Failure to Update PASARR Screens for New Mental Health Diagnoses and Psychotropic Medications
Penalty
Summary
The deficiency involves the facility’s failure to ensure that Preadmission Screening and Resident Review (PASARR) Level I screenings were accurate and updated when new mental health diagnoses and psychoactive medications were initiated for multiple residents. For one resident with dementia, anxiety, depression, and post-traumatic stress disorder (PTSD), the PASARR completed on admission listed anxiety, depression, and dementia with sertraline and quetiapine, but did not include the PTSD diagnosis or the antidepressant Pristiq, despite the admission MDS and care plan documenting PTSD and a subsequent physician’s order for Pristiq. For another resident with Alzheimer’s disease, borderline personality disorder, delusional disorder, schizoaffective disorder, and depression, the PASARR only reflected depression and dementia with sertraline, even though additional mental health diagnoses were added later and an antipsychotic (quetiapine) was ordered for borderline personality disorder, and the quarterly MDS documented psychotic disorder, schizophrenia, and depression with antipsychotic and antidepressant use.
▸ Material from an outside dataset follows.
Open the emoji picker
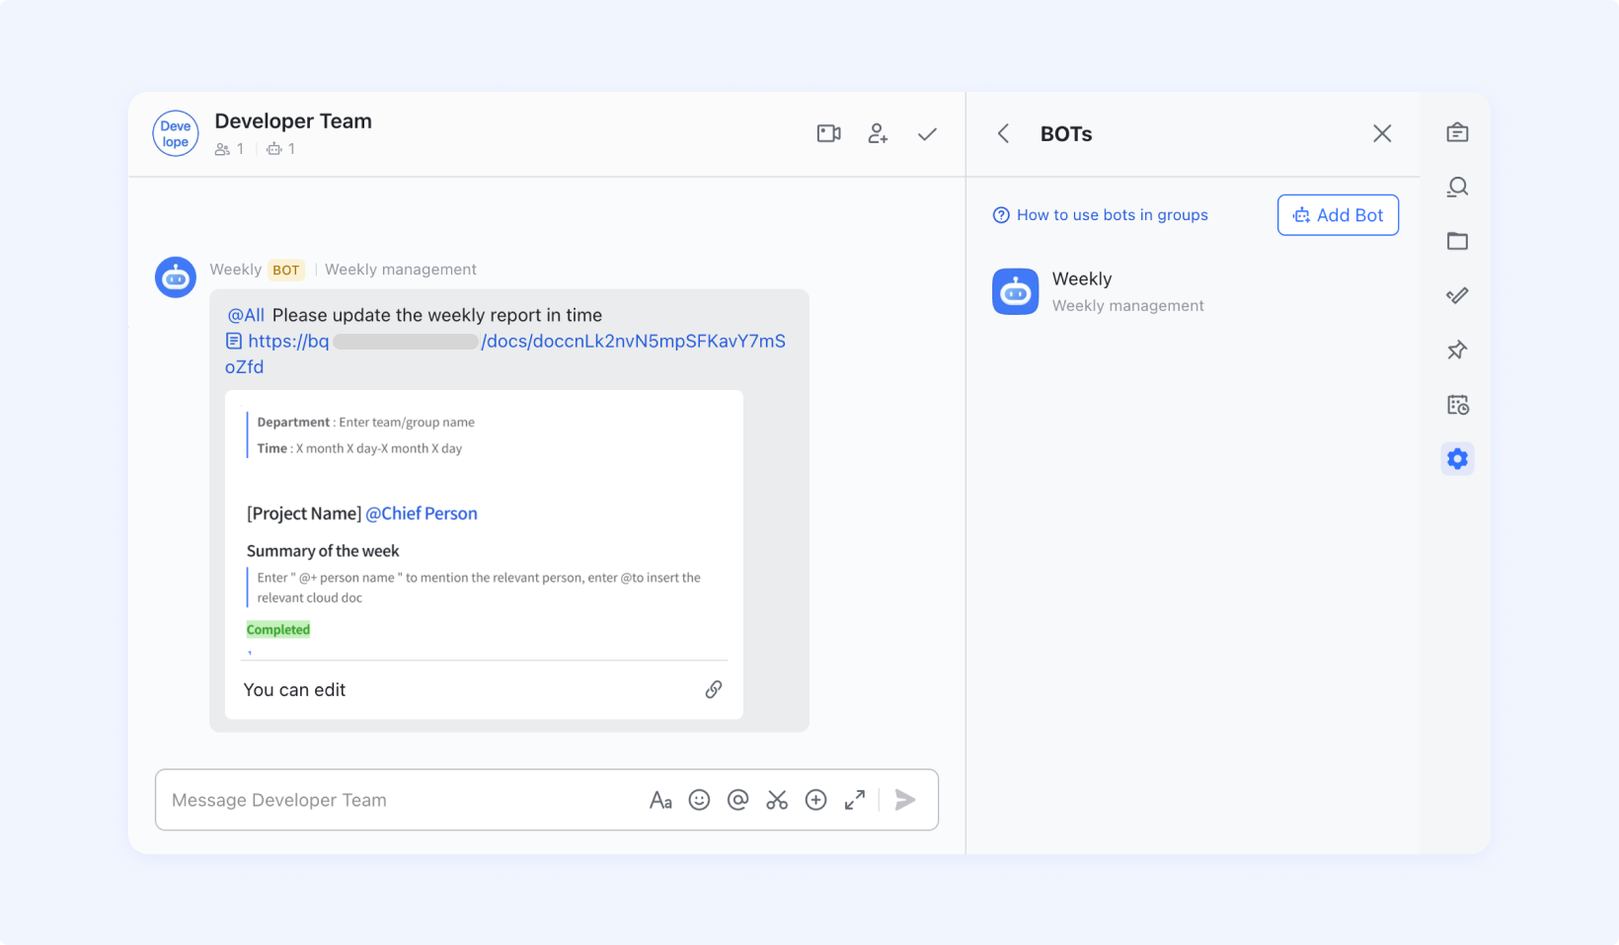 tap(699, 800)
A third resident had diagnoses including Alzheimer’s disease, depression, anxiety disorder, irritability and anger, and nonrheumatic aortic valve stenosis. The PASARR for this resident listed dementia and anxiety with Risperdal but omitted the diagnosis of depression and the medications escitalopram and lorazepam, although physician’s orders were in place for escitalopram for depression and lorazepam for anxiety, and the admission MDS documented depression with antianxiety and antidepressant use. Interviews with the Assistant Director of Nursing confirmed that new Level I PASARR screens should have been completed when new mental health diagnoses and psychoactive medications were added, and that the PASARR for one resident, completed prior to arrival, should have included all mental health diagnoses and medications. The facility’s own policy required notification of the state mental health authority within 14 days after a significant change in mental condition and specified that a new Level I screen is required for new mental health diagnoses or newly prescribed psychotropic medications, which was not followed in these cases.